专利名称:重组靶向促血小板生成的融合蛋白及其制备方法
技术领域:
本发明属于生物工程制药领域,具体涉及一种具有靶向促巨核细胞增殖—血小板生成作用的TPO模拟肽与人生长激素融合蛋白的制备与应用。
背景技术:
由造血功能障碍而引起的原发性和继发性血小板减少症在临床上较为常见,有效地保护和促进血小板恢复是一个重要的科学难题。在众多升血小板方案中,造血生长因子的效果最佳,其中升血小板作用最显著的是血小板生成素(TPO)和白细胞介素-11(IL-11)。TPO又称巨核细胞生长发育因子(MGDF)或血小板生长因子(TSF),人TPO由332个氨基酸残基组成,分子量为38KD。TPO通过与其受体(c-Mpl)结合而刺激巨核系祖细胞的增殖、分化,并促进血小板的生成和释放。但由于TPO在试用过程中出现严重的中和性抗体,至今一直未批准进入临床。重组人IL-11(rhIL-11)虽然在1997年就已经获得美国FDA的批准应用于临床,但由于经常出现浮肿、心律失常、头晕、骨膜炎等副反应,以及昂贵的价钱,使得其应用受到了一定的限制。

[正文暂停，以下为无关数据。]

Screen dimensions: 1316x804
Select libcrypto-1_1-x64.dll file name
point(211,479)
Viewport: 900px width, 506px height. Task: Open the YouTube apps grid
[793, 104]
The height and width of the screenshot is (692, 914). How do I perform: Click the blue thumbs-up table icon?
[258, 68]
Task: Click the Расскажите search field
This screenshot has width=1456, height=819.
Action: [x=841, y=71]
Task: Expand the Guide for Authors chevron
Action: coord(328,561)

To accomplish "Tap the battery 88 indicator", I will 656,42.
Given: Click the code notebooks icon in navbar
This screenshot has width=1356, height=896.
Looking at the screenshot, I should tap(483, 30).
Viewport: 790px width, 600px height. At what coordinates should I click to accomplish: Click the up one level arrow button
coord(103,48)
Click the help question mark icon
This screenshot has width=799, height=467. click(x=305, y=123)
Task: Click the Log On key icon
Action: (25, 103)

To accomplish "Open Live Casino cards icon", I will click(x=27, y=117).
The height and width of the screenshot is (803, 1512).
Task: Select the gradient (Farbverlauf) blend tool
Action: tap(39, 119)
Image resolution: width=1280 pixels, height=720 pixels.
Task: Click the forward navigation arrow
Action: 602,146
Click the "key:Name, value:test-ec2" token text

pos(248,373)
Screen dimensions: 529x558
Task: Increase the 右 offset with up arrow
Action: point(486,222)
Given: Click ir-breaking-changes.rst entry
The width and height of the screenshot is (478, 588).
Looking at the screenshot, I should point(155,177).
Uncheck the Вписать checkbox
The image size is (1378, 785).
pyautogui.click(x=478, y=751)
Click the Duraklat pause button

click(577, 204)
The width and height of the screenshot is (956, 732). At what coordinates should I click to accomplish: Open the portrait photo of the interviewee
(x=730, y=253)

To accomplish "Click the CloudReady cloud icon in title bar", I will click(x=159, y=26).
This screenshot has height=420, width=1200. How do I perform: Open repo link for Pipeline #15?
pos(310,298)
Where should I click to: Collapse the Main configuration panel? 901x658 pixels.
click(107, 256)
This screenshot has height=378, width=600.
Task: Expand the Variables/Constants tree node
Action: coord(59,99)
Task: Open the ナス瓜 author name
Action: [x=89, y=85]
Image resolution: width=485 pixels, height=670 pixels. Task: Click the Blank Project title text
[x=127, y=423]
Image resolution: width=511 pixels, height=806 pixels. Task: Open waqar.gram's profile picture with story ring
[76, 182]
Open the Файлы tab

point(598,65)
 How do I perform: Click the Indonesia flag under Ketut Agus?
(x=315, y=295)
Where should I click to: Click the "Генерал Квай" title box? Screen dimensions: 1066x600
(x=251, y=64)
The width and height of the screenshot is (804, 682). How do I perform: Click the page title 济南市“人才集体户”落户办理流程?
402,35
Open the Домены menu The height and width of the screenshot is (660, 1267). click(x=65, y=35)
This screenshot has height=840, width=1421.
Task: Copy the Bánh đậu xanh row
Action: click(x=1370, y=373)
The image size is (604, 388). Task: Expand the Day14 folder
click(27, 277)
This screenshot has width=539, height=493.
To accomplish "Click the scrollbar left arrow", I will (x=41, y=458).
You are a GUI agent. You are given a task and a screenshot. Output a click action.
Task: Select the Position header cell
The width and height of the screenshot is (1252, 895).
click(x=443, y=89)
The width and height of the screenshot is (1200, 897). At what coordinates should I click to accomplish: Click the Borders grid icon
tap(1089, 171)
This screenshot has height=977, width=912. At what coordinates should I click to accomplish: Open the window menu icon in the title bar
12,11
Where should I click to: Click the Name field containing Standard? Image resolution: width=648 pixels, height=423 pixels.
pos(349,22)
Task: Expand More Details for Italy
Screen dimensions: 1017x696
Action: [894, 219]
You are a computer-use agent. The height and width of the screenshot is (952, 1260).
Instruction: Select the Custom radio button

TPO模拟肽(TMP)是经过噬菌体表面展示技术筛选到的一种与天然TPO生物活性相似的短肽,总共只有14个氨基酸残基组成,氨基酸序列与TPO完全不同源(Cwirla et al,1997)。体外实验证实,该短肽与TPO受体却有着很高的亲和力,并能够刺激TPO细胞依赖株(Ba/F3/c-Mpl)增殖与分化。但该短肽分子量太小,进入体内后很容易被降解,同时也很难通过基因工程方法进行制备,因而其体内应用效果并不理想。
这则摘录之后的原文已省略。